Voice acting in indie games is not a necessity, but a way to help players form an emotional connection and bring narrative to life, according to several gaming experts within the community.
During a recent panel discussion at Game Developers Conference 2014 called "Rulebooks on Fire: Looking at the Impact of Indies on the Voice Industry," industry talents discussed the advantages of voice actors and how they're cast. David Chan, audio director at Hinterland Studios — creator of the upcoming post-apocalyptic survival game The Long Dark — believes it's important for smaller games to form some kind of emotional connection.
"I think that voiceover in the context of indie games can actually make or break it, because that's where ... if you didn't have that character and you just had text on a screen or something like that, I don't think you would get the emotional connection to the game," Chan said.
"I'm not saying that it always has to be there.

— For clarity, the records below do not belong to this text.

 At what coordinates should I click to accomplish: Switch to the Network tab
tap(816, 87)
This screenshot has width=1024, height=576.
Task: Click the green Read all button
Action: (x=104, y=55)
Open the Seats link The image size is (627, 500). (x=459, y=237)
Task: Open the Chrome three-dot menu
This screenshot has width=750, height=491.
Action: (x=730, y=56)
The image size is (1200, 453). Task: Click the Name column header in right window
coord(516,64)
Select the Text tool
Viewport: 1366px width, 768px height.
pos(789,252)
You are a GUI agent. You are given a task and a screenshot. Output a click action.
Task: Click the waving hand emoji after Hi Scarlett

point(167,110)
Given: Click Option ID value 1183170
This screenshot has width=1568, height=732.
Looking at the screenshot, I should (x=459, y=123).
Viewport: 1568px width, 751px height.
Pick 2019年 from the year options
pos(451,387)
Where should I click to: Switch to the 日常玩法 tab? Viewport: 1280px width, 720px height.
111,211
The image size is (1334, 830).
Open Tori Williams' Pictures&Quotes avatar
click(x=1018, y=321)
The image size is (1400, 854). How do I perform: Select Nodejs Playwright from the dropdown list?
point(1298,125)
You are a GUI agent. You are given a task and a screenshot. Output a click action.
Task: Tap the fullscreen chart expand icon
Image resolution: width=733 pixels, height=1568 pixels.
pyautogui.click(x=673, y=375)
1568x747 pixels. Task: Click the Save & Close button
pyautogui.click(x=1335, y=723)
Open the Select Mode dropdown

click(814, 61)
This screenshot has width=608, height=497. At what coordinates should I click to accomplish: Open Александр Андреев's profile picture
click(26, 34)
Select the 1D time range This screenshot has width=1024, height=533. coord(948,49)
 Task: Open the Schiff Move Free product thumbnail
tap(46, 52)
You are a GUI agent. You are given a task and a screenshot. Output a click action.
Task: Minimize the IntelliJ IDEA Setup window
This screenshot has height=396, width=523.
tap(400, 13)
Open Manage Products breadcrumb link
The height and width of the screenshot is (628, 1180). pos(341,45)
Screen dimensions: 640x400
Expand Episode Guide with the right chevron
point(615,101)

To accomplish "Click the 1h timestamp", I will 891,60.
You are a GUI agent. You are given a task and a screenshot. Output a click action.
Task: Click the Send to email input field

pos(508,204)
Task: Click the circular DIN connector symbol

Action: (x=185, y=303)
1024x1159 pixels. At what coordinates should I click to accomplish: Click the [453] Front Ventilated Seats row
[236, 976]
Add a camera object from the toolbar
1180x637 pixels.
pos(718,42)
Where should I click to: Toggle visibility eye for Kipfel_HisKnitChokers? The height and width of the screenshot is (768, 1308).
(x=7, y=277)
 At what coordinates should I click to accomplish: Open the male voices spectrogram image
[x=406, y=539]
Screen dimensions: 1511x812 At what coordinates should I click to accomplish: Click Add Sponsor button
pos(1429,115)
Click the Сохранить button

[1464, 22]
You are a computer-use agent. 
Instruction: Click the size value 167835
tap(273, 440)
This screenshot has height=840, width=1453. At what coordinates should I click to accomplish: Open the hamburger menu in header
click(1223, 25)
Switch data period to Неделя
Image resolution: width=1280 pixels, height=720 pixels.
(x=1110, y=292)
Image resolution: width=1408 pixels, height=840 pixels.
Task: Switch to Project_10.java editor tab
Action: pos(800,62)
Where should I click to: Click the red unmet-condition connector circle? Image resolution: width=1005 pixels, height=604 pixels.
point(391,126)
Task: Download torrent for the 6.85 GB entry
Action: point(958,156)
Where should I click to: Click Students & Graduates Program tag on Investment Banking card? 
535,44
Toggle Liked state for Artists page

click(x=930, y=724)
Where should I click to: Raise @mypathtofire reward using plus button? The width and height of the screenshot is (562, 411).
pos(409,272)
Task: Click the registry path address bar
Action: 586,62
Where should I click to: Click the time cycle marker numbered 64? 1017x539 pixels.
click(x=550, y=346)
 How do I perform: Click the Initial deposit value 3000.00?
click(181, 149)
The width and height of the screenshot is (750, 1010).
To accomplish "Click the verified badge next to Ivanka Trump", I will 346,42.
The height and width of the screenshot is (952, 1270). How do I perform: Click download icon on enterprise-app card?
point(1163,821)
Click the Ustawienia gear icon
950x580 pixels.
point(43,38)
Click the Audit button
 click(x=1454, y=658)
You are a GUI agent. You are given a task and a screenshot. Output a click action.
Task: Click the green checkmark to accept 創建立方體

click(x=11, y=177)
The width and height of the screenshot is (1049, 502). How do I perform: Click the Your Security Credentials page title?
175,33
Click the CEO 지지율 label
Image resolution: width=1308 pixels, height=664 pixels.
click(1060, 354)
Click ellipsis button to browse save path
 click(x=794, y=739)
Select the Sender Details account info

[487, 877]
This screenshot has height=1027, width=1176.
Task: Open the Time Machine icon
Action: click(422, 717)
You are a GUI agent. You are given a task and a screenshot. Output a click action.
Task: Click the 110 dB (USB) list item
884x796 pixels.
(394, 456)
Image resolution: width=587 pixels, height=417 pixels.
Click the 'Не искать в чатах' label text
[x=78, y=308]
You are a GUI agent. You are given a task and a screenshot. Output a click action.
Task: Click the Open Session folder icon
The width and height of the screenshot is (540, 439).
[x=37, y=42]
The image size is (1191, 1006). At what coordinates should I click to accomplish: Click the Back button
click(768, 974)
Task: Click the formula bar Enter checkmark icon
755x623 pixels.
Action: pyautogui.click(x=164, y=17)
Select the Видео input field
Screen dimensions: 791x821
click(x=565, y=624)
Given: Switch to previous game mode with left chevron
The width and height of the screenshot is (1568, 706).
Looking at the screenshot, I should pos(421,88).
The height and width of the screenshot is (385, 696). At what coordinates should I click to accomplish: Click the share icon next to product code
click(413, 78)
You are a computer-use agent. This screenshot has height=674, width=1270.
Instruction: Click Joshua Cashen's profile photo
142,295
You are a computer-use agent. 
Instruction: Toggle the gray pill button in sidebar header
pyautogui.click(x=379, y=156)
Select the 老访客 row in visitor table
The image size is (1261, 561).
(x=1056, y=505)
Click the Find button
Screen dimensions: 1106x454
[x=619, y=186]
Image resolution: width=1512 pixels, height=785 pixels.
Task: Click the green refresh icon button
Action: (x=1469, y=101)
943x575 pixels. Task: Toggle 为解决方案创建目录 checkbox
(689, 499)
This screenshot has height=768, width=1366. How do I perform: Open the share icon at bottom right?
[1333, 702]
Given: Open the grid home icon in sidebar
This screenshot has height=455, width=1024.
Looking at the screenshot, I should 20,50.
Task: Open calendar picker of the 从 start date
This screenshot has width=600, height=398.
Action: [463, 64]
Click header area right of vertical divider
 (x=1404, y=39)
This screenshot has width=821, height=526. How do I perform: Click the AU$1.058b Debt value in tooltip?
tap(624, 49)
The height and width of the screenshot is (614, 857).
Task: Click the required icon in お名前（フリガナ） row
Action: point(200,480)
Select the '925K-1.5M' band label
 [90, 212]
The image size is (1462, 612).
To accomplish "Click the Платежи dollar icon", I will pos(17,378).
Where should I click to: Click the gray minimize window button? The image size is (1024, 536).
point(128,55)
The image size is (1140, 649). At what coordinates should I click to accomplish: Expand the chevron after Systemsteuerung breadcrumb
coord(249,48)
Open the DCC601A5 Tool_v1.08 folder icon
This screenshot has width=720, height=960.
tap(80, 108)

Journey is a perfect example of a game that didn't necessarily need voiceovers to make it happen, but I think that if you're doing a story-based game with a narrative then it's incredibly important. "
According to co-founder of The Fullbright Company Steve Gaynor, voice acting played an especially big role in their award-winning debut title, Gone Home.
"In our game, it was very important because Gone Home doesn't have any characters onscreen," Gaynor said. "Sam Greenbriar, the main character in the story — your human connection to the game is her voice ... Finding the right voice for our game was super, super important.
However, the developer added, each indie title is different. Some games, like the critically acclaimed Papers, Please, requires no major voice acting at all. The need varies from title to title, he said.
"Trust your projects."
Speaking about how developers find voice actors, Gaynor said that he and his team took a more traditional approach with Gone Home. The developer values face-to-face time with actors and the collaborative process of working through lines. Chan, meanwhile, explained that he draws from a large pool of actors met over the years, or improv actors. Chan said that despite whatever talent projects may attract, however, he still looks for actors that will ultimately fit the role.
The audio director touched briefly on his casting of Jennifer Hale — one of the panel's other members — and Mark Meer (who provided the voices of female and male Commander Shepard in Mass Effect, respectively) for The Long Dark. Although a "well-known" actor was in the running for the voice of William Mackenzie, Meer was ultimately chosen for being a better fit for the character.
"I firmly believe that our casting decisions are not made by what we want to do in terms of publicity," Chan said.
Hale added that developers should ultimately have faith in their original vision.
"Trust your projects," Hale said.
The actress said that it's that kind of passion that keeps her interested in the gaming — along with its "cutting edge" nature and creativity.
"It's acting like no other form," Hale said. "I always tell people that it's acting on steroids because it's in the moment."